Mrs. Desmond sprang up and caught her by the arm excitedly.
"Speak! What is it that you know?" she cried, passionately. "Have I been deceived in Mary Smith?"
"Yes, my dear lady—most cruelly deceived!" exclaimed Celine.
"But she has certainly been kind to the child. Else Ruby would have complained," said Mrs. Desmond in perplexity.
"Oh, yes, she was kind to the child, I admit, but it was all for a blind. And all the—all the while—oh, Mrs. Desmond, if you could only understand without my telling it," cried Celine, breaking off abruptly, with an appearance of grief and reluctance.
The passionate, jealous heart of the listener caught the artful bait instantly.
She gasped for breath, her brilliant face whitened to a marble pallor, and she caught at the back of a chair to steady herself.

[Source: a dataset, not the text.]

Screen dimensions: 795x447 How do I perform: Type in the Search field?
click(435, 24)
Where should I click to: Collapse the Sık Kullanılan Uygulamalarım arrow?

If Celine had not been utterly selfish and pitiless she must have retracted her cruel lie in the face of that utter despair on the beautiful face of her mistress. But the greed of gold overpowered every other consideration in her base mind.

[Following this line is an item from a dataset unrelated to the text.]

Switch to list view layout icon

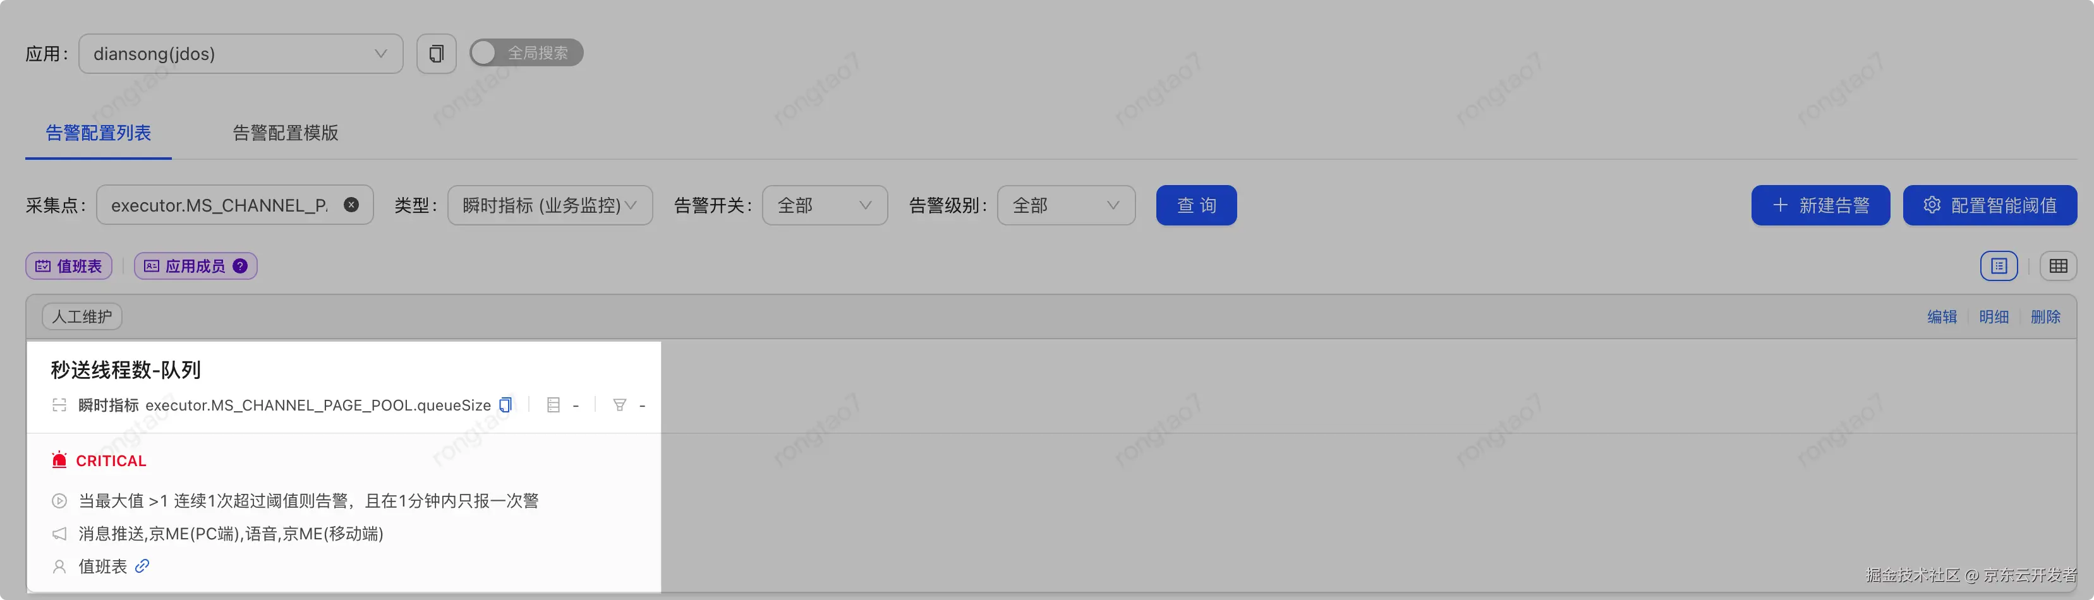(x=1999, y=266)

"Celine," the startled woman broke out, "do you mean to say that—my husband——" she paused, and her blazing eyes searched the woman's face.
"Your husband loves her—alas, yes, my poor, deceived mistress," cried the maid. "The deceitful creature has won his heart from you."
There was a moment's silence while Mrs. Desmond groped blindly in her mind for some tangible proof on which to pin her faith in her beloved husband.
"Celine, you must be mistaken," she exclaimed. "You know we have been away from home almost the whole time since the girl came to us. She has had no chance with my husband."
"Alas, Mrs. Desmond, you force me to tell you," sighed Celine. "Know, then, that it all began before you went south to Mr. Chesleigh. The very day after she came I caught Mr. Desmond kissing Mary Smith, with his arms around her waist."
"Celine, will you swear to this?" gasped the unhappy wife.
"I will take my Bible oath to its truth," was the emphatic reply.
"Then God help me," moaned the stricken woman. "Celine, why did you not tell me all this before?"
"I was afraid of master's anger," she replied. "He threatened me and I promised not to tell. Oh, my dear lady, will you promise to shield me from his wrath? I could not see you so imposed on any longer."
"So the affair has been going on from bad to worse, Celine?" inquired her mistress, faintly.
"Yes, my dear mistress. You remember how anxious he was to return to New York and take little Miss Ruby to the seashore. It was all an excuse to get back to the nurse. And since we came back yesterday—well, I've told enough already. Are you angry with me, my dear, injured lady?" inquired Celine breaking off, artfully, just where she really had nothing more to tell, unless she had fabricated a wholesale lie.
Mrs. Desmond shook her head and remained silent. The maid was disappointed. She had expected a wild outpouring of anger from the jealous wife, but instead she preserved an ominous quiet.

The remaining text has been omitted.